There is a reason nobody sees debt victims going around hi-fiving each other. When you are buried under a mountain of debt, you feel depressed and feel like hiding it from the world. You look longingly at things like the lottery, or high risk investments, because it feels like something big is the only thing that can fix the situation. The truth is that the little, purposeful improvements are the real fix. Even though it is not easy to change a lifestyle, the joy it gives you (and knowing the joy to be found when it’s over), makes the whole process worth it! And what is life, if we cannot have joy and pass it along to others?

03
Jun

Where I Am

Just like the importance of history to know where you’re going, you also have to know and be honest about where you are. I was actually surprised at how little I am bad off. The payments hit me hard every month, and I was expecting at least $10k in credit card debt. The fact that I don’t know the exact number is really indicative of why I’m having problems in the first place. At any rate, I’m now very motivated by the fact that since it isn’t even as bad as I thought, I can do this.

Basically, my credit card debt totals $8,486.40, with an interest rate range from 19.99% to 32.24%. My car note is around $10,000 left, but at an interest rate of 4.9%, since it’s under my father’s name. I’ll be working on credit cards first, then student loans, paying the minimum on my car note, since it will be the least interest rate the whole way. I do not have my student loans consolidated, and do not know the total amount, but I plan by the end of this year to have them both consolidated and have a plan to repay them quickly. As I said before, I do not have to worry about them quite yet, as I’m back in school and no longer need to make payments each month. And oh yeah, not consolidating them while I was in school initially was a bad mistake.

As far as good things I’ve done along the way, I have started donating to a retirement IRA, at 3% employer matched funds. The balance is up to about $6,200 right now, which means around $60k in retirement dollars, at easy levels of return. That was a good decision. Even though that 3% would have helped a little towards my debt, an extra $20/month is not worth missing out on getting an extra $20 and starting a decent retirement cache, especially at a young enough age to really make the interest work for me down the road.

The bad things I’ve done are mostly from being stupid, lazy, or procrastinating. The main one being that as I’ve analyzed my current state, I see that fees comprise about 28% of my total income. Meaning that because of overdrafts, late fees, NSF fees, checking account fees, and so on, I have wasted several hundred dollars every month. Right now, I don’t need to focus on making extra payments to the cards, I need to focus on making the minimum payments on time, to get my budget in order. To do that, I need to cut spending, and also from analyzing my payments I can see that eating out takes a big chunk of my money.

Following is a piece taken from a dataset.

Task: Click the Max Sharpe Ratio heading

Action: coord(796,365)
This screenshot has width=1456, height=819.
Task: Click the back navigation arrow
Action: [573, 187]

My goal for June is to start cooking more at home, and eat out rarely or never. I need to do whatever it takes to make my minimum payments on time. I have already enrolled in auto-payment plans with my credit cards, but in order to make that work I need to cut spending so I don’t overdraft. If I can have one month with no extraneous fees, that will be a giant step forward into figuring out how I even can budget to get rid of this debt. From calculation, it looks as if I will be able to initially put $300 extra toward repayment.

Each month I will make a new post, as well as update my debt ledger. I will also blog about the tools I’m using to accomplish this, along the way.